There is a growing appreciation that complement activation is involved in many facets of allograft rejection including post-transplant ischemia-reperfusion injury, generation and function of alloantibody and alloreactive T cells and chronic injury and fibrosis. Drs. Sheen and Heeger discuss the variable modes of complement activation and how the complement system contributes to chronic allograft failure. The authors provide insight into novel therapeutic strategies that were designed to target various components of the complement cascade to prolong graft survival. Studies centered on genetic or pharmacological blockade of the C3a/C5a signaling pathway demonstrated its ability to modulate T cell-dependent rejection. Clinical studies with eculizumab, a monoclonal antibody against C5, showed that the complement pathway is necessary for the development of antibody-mediated rejection (AMR) as it mediates the formation and function of alloantibodies. Additional agents directed against other components of the complement cascade, including C1-INH and PIC1, have also been shown to limit allograft rejection in experimental transplant models. The authors also note that complement activation promotes ischemia reperfusion injury (IRI) post-transplantation through signals transmitted by C3a/C5a and the complement-dependent inflammation accompanying IRI can cross-talk with adaptive immunity to generate alloreactive T and B cells. Thus, the complement cascade contributes to graft rejection through a variety of mechanisms and at multiple levels.

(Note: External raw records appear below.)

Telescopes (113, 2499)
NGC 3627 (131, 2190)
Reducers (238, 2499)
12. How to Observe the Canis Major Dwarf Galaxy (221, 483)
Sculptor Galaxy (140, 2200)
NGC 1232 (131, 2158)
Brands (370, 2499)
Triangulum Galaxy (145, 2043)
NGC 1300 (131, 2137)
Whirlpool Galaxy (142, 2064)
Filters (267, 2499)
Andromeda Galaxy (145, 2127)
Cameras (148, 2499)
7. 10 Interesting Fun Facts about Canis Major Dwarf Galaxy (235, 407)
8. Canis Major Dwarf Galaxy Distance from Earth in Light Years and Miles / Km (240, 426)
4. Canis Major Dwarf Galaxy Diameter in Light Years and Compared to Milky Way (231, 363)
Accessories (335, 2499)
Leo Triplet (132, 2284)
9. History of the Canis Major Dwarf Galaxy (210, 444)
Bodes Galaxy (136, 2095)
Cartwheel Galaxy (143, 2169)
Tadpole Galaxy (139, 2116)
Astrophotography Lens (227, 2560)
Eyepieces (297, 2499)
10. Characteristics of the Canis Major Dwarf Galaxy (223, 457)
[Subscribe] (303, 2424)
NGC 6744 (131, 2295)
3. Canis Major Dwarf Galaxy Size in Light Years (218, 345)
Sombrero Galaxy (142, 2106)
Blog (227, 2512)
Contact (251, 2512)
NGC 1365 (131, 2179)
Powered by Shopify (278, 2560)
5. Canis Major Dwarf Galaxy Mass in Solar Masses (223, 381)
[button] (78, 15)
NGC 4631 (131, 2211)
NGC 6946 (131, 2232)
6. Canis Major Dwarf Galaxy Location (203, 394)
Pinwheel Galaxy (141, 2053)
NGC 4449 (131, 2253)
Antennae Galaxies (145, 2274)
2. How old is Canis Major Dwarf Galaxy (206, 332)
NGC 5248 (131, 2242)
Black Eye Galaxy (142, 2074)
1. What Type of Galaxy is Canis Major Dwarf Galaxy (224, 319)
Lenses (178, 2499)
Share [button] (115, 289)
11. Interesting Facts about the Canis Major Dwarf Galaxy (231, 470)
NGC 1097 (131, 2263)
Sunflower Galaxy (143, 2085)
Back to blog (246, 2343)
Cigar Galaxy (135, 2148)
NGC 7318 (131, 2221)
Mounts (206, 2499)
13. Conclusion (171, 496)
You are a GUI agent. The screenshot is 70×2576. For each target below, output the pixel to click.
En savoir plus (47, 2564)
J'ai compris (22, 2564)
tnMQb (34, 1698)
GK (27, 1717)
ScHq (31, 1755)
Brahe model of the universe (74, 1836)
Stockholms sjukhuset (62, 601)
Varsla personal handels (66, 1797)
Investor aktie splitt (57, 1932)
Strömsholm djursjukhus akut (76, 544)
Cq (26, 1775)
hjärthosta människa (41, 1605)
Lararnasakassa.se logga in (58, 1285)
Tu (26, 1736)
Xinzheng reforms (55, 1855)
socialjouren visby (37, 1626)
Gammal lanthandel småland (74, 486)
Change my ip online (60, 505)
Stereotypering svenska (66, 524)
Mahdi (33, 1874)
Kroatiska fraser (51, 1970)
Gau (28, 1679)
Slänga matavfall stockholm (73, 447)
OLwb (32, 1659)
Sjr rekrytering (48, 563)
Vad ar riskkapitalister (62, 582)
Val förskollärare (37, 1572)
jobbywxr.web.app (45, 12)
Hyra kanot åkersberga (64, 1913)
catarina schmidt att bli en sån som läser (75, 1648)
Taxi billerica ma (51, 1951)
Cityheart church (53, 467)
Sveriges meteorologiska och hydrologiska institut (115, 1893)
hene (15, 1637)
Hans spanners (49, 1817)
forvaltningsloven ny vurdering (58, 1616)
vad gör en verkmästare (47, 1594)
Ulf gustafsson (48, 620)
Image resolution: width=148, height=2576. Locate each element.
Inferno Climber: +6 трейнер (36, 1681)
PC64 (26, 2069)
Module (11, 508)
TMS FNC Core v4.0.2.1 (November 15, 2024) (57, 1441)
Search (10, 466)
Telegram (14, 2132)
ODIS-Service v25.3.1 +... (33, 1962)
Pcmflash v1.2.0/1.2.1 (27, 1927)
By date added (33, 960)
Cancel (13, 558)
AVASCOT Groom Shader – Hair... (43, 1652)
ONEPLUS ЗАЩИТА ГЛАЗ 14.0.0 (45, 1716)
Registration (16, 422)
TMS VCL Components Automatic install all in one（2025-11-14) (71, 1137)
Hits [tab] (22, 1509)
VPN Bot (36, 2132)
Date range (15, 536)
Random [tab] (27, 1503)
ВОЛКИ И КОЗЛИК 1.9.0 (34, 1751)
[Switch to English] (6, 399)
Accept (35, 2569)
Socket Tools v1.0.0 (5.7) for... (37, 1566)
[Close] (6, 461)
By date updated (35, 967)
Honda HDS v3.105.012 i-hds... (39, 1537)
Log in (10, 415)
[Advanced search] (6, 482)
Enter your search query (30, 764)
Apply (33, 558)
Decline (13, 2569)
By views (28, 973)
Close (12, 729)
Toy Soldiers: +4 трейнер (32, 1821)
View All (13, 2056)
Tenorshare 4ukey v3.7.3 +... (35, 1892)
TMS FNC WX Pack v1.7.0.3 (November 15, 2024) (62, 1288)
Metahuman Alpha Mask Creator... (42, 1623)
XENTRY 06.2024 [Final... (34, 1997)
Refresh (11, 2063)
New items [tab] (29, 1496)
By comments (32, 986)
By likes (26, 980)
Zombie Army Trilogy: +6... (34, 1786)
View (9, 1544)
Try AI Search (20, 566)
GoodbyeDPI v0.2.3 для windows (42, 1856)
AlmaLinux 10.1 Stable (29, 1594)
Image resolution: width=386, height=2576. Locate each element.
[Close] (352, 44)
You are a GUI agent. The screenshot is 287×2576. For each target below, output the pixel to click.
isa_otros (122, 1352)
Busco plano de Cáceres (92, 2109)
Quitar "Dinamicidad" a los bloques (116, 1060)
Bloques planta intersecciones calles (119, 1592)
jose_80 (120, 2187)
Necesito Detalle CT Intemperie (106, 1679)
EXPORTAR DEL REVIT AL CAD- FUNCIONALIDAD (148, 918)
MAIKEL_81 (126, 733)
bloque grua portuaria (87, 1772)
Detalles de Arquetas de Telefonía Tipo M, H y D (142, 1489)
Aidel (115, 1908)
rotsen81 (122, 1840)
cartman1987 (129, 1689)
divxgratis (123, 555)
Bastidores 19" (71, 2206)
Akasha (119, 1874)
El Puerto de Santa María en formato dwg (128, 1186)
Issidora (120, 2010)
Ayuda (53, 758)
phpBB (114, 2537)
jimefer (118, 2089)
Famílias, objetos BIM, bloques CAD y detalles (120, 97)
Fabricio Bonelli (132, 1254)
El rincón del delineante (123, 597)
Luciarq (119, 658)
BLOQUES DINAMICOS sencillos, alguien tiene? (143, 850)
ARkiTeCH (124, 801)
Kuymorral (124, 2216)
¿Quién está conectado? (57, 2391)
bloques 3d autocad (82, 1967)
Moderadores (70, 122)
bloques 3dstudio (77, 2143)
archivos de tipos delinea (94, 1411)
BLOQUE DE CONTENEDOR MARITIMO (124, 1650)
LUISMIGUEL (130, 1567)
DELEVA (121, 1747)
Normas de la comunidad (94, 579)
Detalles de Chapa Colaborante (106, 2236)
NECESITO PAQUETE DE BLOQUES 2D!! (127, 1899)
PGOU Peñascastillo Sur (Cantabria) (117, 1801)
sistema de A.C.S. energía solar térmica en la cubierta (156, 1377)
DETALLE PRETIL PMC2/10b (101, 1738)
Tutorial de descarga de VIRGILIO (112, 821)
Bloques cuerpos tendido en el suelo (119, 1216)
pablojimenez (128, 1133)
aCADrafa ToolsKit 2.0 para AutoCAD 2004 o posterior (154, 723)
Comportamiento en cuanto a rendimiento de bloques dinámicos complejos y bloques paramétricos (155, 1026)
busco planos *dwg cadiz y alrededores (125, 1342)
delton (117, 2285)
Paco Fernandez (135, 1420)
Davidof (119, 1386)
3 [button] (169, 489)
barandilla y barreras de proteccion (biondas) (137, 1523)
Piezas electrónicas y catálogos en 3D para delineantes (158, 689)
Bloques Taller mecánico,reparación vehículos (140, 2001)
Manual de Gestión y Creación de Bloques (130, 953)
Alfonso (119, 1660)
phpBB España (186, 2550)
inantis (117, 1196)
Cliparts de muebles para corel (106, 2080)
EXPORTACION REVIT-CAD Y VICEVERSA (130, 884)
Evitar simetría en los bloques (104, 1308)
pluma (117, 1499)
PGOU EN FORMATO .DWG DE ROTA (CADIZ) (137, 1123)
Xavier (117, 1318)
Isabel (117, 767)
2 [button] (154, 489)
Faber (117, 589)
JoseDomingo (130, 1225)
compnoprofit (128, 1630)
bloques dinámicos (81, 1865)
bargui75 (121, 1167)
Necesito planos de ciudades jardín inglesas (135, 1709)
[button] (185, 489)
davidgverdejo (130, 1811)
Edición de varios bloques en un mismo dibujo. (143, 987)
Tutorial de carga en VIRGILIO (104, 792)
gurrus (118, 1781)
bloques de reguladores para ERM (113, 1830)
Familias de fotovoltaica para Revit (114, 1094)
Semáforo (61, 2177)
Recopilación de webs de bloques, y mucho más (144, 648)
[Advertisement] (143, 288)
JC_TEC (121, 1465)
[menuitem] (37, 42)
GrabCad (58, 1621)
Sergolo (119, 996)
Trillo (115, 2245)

Salehi and Reed discuss the multi-faceted role of macrophage subsets in IRI, and in acute and chronic rejection. Though the graft injury has been shown to be mediated by macrophages, recent studies have found that certain macrophage subsets can have graft-protective effects depending on the nature of injury. M2 macrophages conferred protection from IRI and acute rejection, while persistent M2 activity exacerbated chronic injury. Furthermore, the authors describe a regulatory macrophage (Mreg) subset, with potential applications for cell-based therapy in the clinic. The authors conclude that the function and phenotype of macrophages is in turn influenced by factors including immunosuppressive drugs such as rapamycin, Bortezomib, and calcineurin inhibitors, with some activating, and others dampening macrophage function.

A penultimate goal in organ transplantation is to have non-invasive tests that can identify transplant recipients at risk of rejection. Drs. Ho, Rush and Nickerson provide an overview of the state-of-the art for non-invasive monitoring to identify patients at high risk of graft loss. The authors outline the key steps in biomarker development and performance evaluation of biomarkers. They also review promising urinary biomarkers predictive of late allograft outcomes including urinary-cell microRNA, Urine proteomics, and urinary chemokines. Of particular interest, they discuss two urinary chemokines CCL2 and CXCL9 that at 6 months post-transplant can be used to predict graft dysfunction at 24 months post-transplant. Finally, prospective studies are needed to demonstrate the utility of the urinary biomarker-guided strategy improves long-term graft outcomes.

The compelling conceptual advances and emerging techniques described in this section improve our understanding of the mechanisms involved in transplant rejection, provide new prognostic indicators of rejection and pave the way to the development of novel therapies to improve long-term transplant outcomes.